> [RECORD EXTRACTS]:
##############################
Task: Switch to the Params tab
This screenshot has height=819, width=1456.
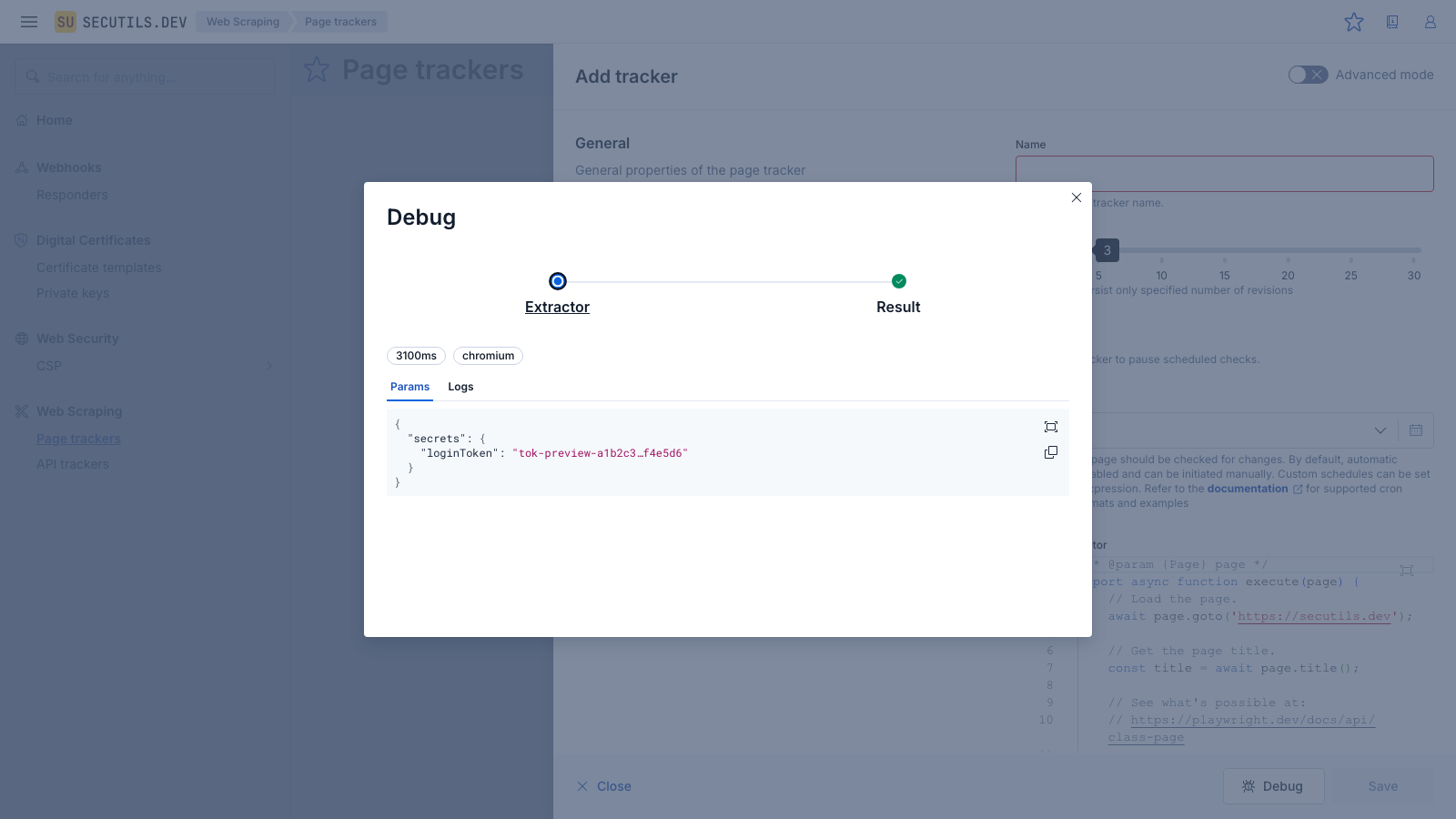Action: click(410, 387)
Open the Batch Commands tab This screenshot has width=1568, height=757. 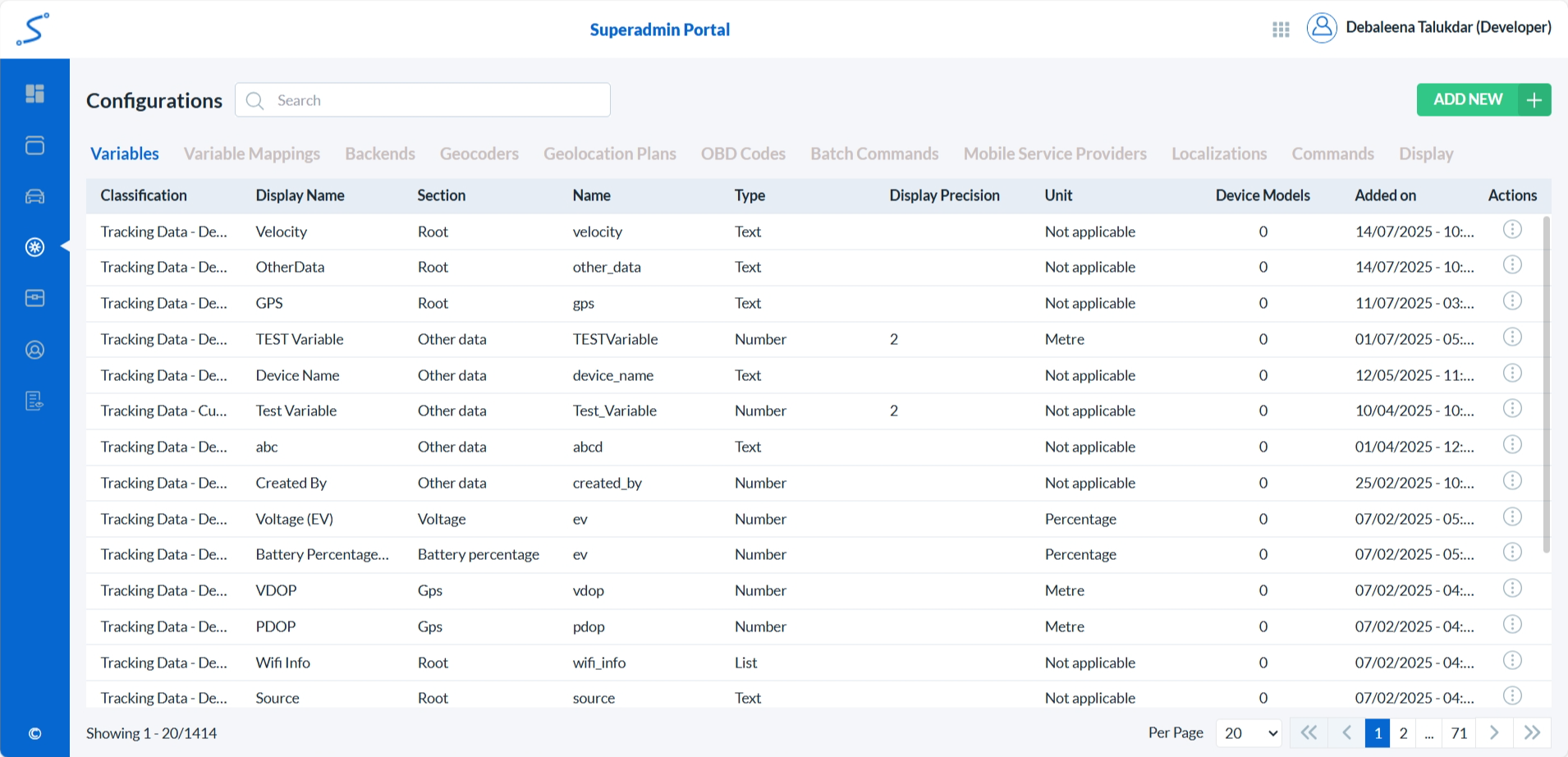pyautogui.click(x=874, y=154)
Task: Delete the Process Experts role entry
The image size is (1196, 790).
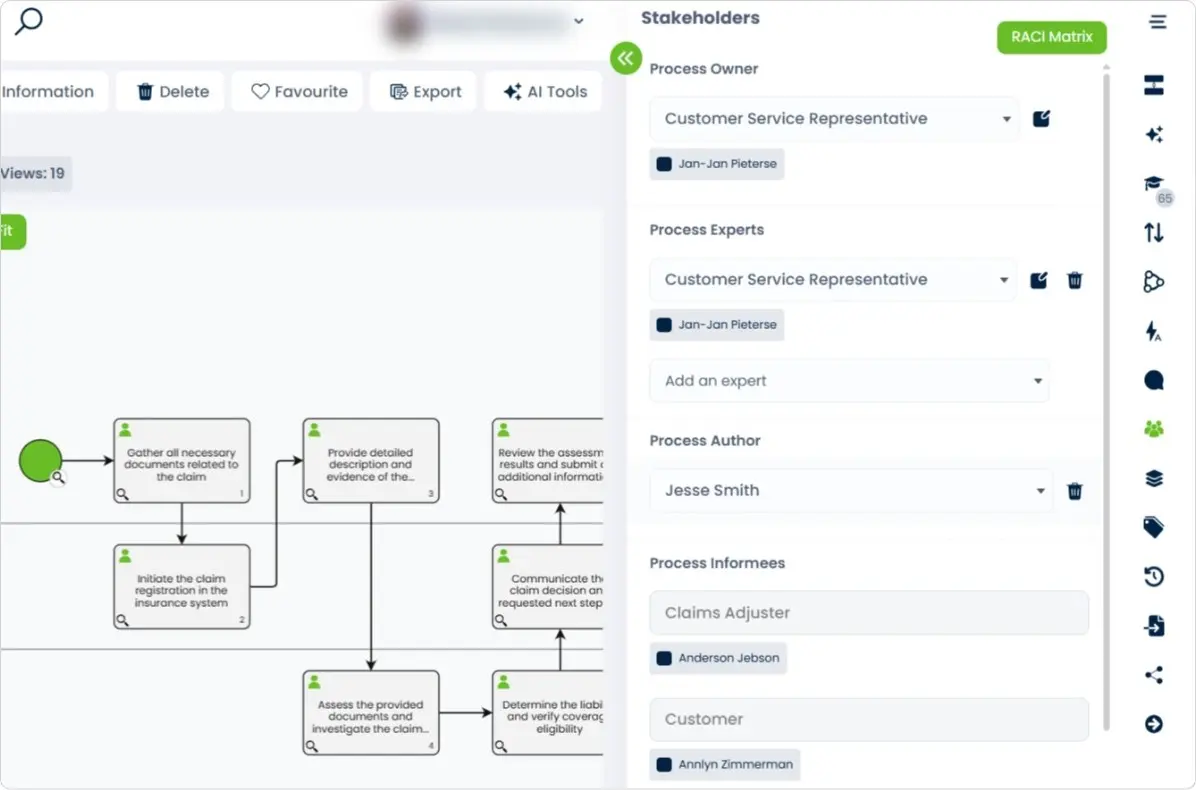Action: pos(1075,280)
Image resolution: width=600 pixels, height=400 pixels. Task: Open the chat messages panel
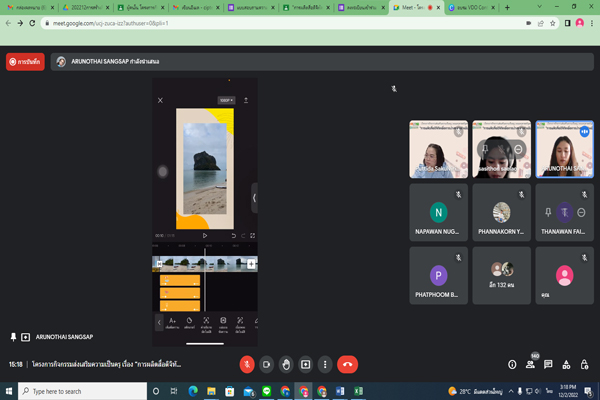(x=548, y=364)
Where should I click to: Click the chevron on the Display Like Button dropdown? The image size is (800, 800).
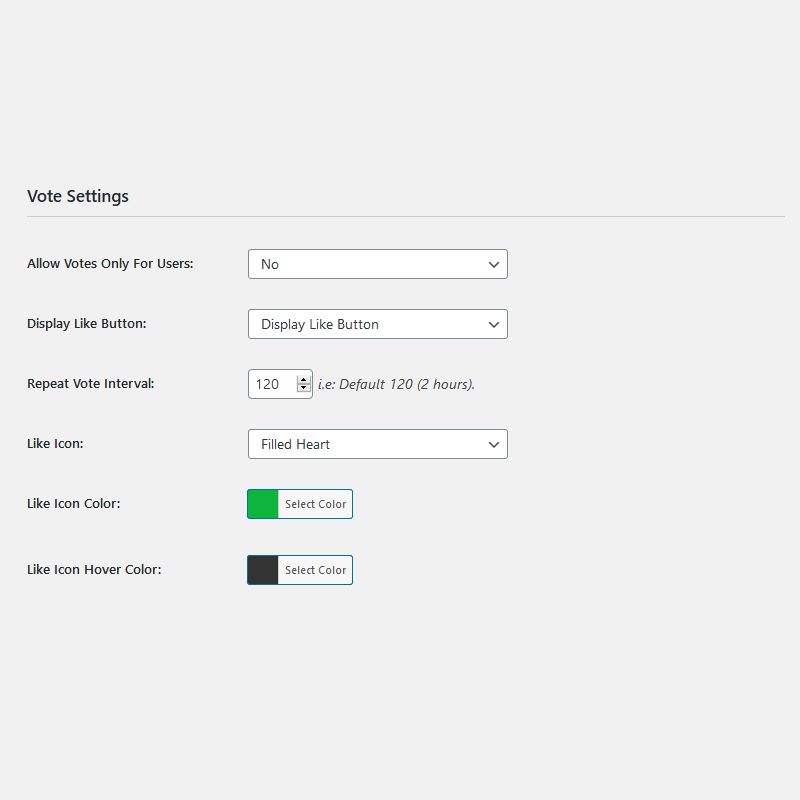[493, 324]
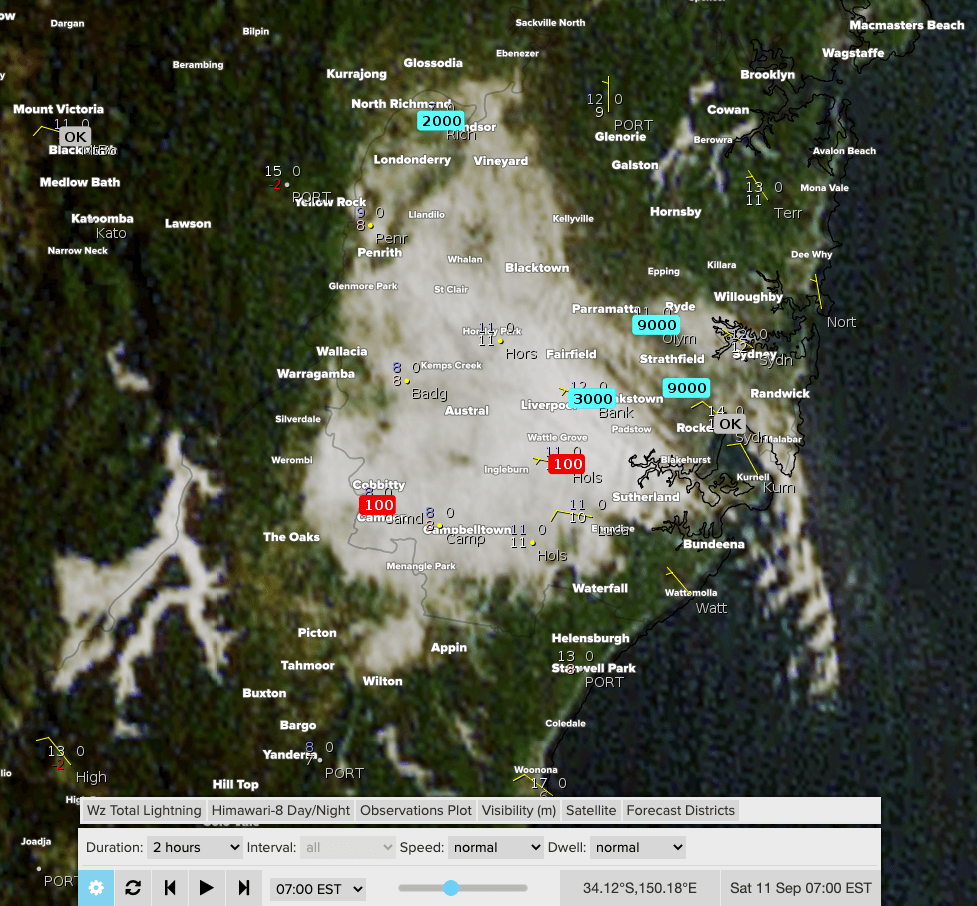
Task: Open the 07:00 EST time selector
Action: click(x=318, y=888)
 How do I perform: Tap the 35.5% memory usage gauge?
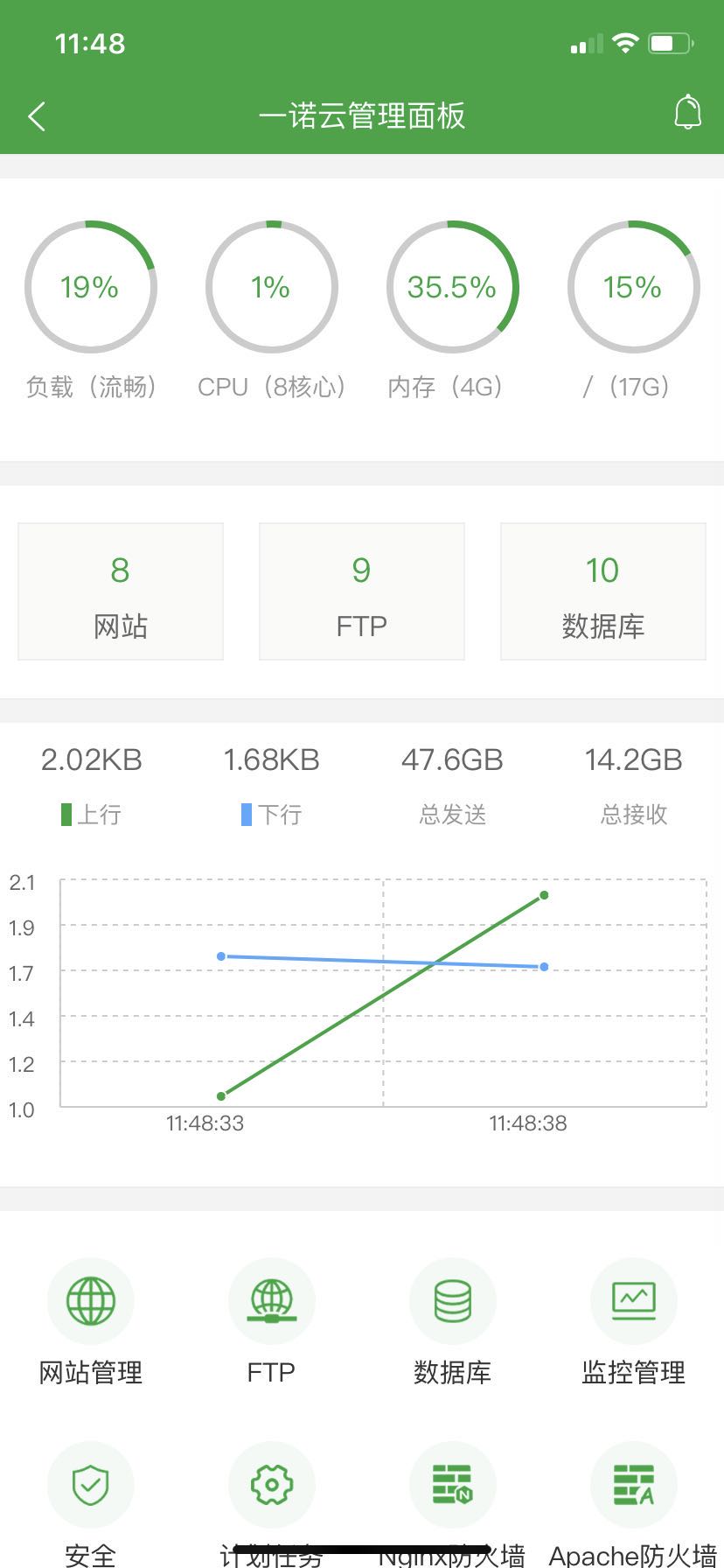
##############################
> [WHAT YOU SHOULD DO]:
With the pictures left out, copy exactly the lines from the line holding "Image resolution: width=600" through the final line of the records, including both.

> [RESPONSE FOR THIS EXERCISE]:
Image resolution: width=600 pixels, height=400 pixels. Task: Open the chat messages panel
(x=548, y=364)
Where should I click to: Click the chevron on the Display Like Button dropdown? The image size is (800, 800).
[493, 324]
Task: Open the 07:00 EST time selector
Action: click(x=318, y=888)
 How do I perform: Tap the 35.5% memory usage gauge?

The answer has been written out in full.